- Required work: Copy every one of the following records word for word, without changing anything.
# # # #
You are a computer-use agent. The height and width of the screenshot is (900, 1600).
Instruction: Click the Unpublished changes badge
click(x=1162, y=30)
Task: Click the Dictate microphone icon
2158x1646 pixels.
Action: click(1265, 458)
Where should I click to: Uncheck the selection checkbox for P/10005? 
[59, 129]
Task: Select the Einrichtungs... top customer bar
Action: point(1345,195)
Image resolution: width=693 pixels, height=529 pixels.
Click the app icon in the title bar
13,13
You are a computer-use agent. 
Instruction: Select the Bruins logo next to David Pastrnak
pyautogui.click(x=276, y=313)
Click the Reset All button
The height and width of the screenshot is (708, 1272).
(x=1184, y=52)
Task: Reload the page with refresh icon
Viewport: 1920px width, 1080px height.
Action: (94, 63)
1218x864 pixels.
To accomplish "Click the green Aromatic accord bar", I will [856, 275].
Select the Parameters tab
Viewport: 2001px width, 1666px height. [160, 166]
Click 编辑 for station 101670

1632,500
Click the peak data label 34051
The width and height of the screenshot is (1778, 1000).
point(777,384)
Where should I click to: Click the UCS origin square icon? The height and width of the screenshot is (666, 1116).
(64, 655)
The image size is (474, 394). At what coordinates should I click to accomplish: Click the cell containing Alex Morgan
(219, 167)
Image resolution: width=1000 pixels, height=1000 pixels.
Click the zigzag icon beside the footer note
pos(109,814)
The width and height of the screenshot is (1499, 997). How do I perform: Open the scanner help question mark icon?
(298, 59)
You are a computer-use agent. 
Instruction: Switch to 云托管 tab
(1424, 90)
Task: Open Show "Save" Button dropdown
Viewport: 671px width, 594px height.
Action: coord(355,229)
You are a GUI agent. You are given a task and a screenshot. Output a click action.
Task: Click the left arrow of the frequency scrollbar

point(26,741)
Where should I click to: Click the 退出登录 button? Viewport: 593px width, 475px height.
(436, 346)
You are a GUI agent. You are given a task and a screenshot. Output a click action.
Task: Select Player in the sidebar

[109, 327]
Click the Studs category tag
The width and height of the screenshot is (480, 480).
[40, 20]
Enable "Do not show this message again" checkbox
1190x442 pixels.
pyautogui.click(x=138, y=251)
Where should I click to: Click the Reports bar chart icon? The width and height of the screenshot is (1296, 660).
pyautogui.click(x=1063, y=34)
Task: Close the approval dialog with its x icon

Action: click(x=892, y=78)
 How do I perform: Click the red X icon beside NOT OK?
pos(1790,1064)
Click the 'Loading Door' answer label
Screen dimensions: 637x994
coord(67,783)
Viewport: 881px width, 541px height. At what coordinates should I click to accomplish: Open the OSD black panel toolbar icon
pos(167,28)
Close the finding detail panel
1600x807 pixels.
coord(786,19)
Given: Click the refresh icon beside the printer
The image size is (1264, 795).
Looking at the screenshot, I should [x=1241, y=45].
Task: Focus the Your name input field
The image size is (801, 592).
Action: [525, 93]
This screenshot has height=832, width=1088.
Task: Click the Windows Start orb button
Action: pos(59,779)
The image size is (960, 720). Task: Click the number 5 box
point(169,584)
# # # #
- Response for this exercise:
You are a computer-use agent. The height and width of the screenshot is (900, 1600).
Instruction: Click the Unpublished changes badge
click(x=1162, y=30)
Task: Click the Dictate microphone icon
2158x1646 pixels.
Action: click(1265, 458)
Where should I click to: Uncheck the selection checkbox for P/10005? 
[59, 129]
Task: Select the Einrichtungs... top customer bar
Action: point(1345,195)
Image resolution: width=693 pixels, height=529 pixels.
Click the app icon in the title bar
13,13
You are a computer-use agent. 
Instruction: Select the Bruins logo next to David Pastrnak
pyautogui.click(x=276, y=313)
Click the Reset All button
The height and width of the screenshot is (708, 1272).
(x=1184, y=52)
Task: Reload the page with refresh icon
Viewport: 1920px width, 1080px height.
Action: (94, 63)
1218x864 pixels.
To accomplish "Click the green Aromatic accord bar", I will [856, 275].
Select the Parameters tab
Viewport: 2001px width, 1666px height. [160, 166]
Click 编辑 for station 101670

1632,500
Click the peak data label 34051
The width and height of the screenshot is (1778, 1000).
point(777,384)
Where should I click to: Click the UCS origin square icon? The height and width of the screenshot is (666, 1116).
(64, 655)
The image size is (474, 394). At what coordinates should I click to accomplish: Click the cell containing Alex Morgan
(219, 167)
Image resolution: width=1000 pixels, height=1000 pixels.
Click the zigzag icon beside the footer note
pos(109,814)
The width and height of the screenshot is (1499, 997). How do I perform: Open the scanner help question mark icon?
(298, 59)
You are a computer-use agent. 
Instruction: Switch to 云托管 tab
(1424, 90)
Task: Open Show "Save" Button dropdown
Viewport: 671px width, 594px height.
Action: coord(355,229)
You are a GUI agent. You are given a task and a screenshot. Output a click action.
Task: Click the left arrow of the frequency scrollbar

point(26,741)
Where should I click to: Click the 退出登录 button? Viewport: 593px width, 475px height.
(436, 346)
You are a GUI agent. You are given a task and a screenshot. Output a click action.
Task: Select Player in the sidebar

[109, 327]
Click the Studs category tag
The width and height of the screenshot is (480, 480).
[40, 20]
Enable "Do not show this message again" checkbox
1190x442 pixels.
pyautogui.click(x=138, y=251)
Where should I click to: Click the Reports bar chart icon? The width and height of the screenshot is (1296, 660).
pyautogui.click(x=1063, y=34)
Task: Close the approval dialog with its x icon

Action: click(x=892, y=78)
 How do I perform: Click the red X icon beside NOT OK?
pos(1790,1064)
Click the 'Loading Door' answer label
Screen dimensions: 637x994
coord(67,783)
Viewport: 881px width, 541px height. At what coordinates should I click to accomplish: Open the OSD black panel toolbar icon
pos(167,28)
Close the finding detail panel
1600x807 pixels.
coord(786,19)
Given: Click the refresh icon beside the printer
The image size is (1264, 795).
Looking at the screenshot, I should [x=1241, y=45].
Task: Focus the Your name input field
The image size is (801, 592).
Action: [525, 93]
This screenshot has height=832, width=1088.
Task: Click the Windows Start orb button
Action: pos(59,779)
The image size is (960, 720). Task: Click the number 5 box
point(169,584)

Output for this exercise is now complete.